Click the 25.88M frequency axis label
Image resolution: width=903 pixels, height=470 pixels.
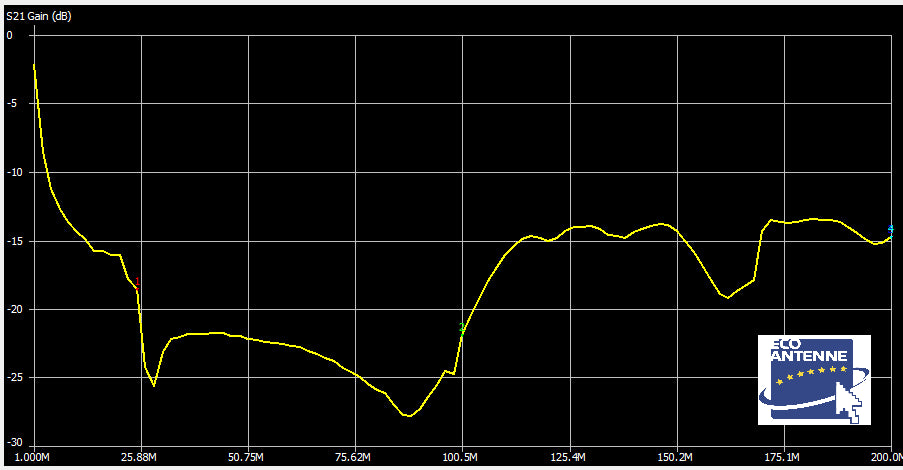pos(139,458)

...

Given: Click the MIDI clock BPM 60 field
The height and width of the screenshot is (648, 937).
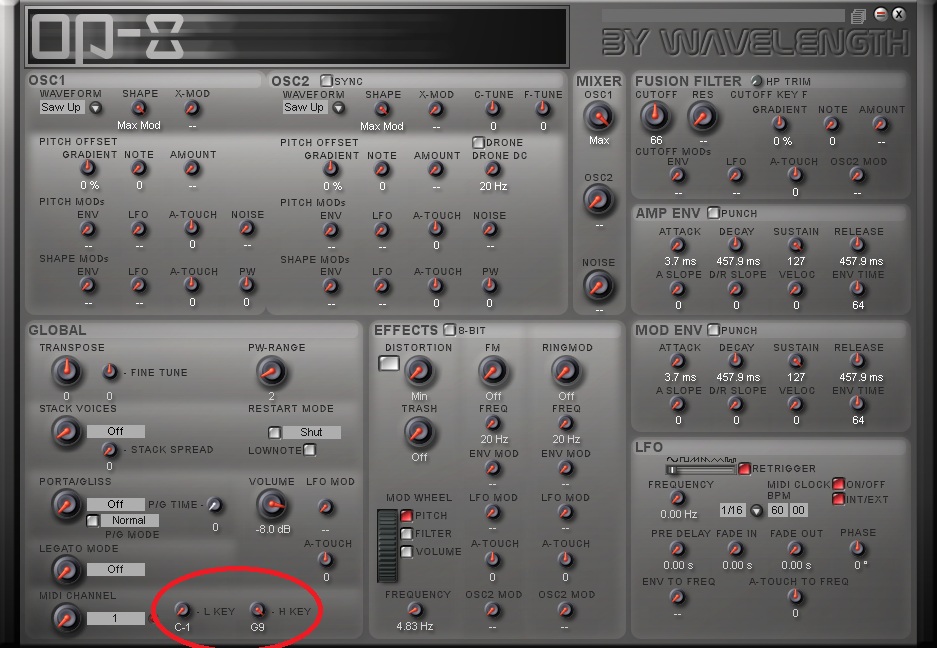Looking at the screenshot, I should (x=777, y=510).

- What the task asks: Gather each line of the listing containing the word "Click" and show it.

- Answer to this problem:
Click the 25.88M frequency axis label
Given: Click the MIDI clock BPM 60 field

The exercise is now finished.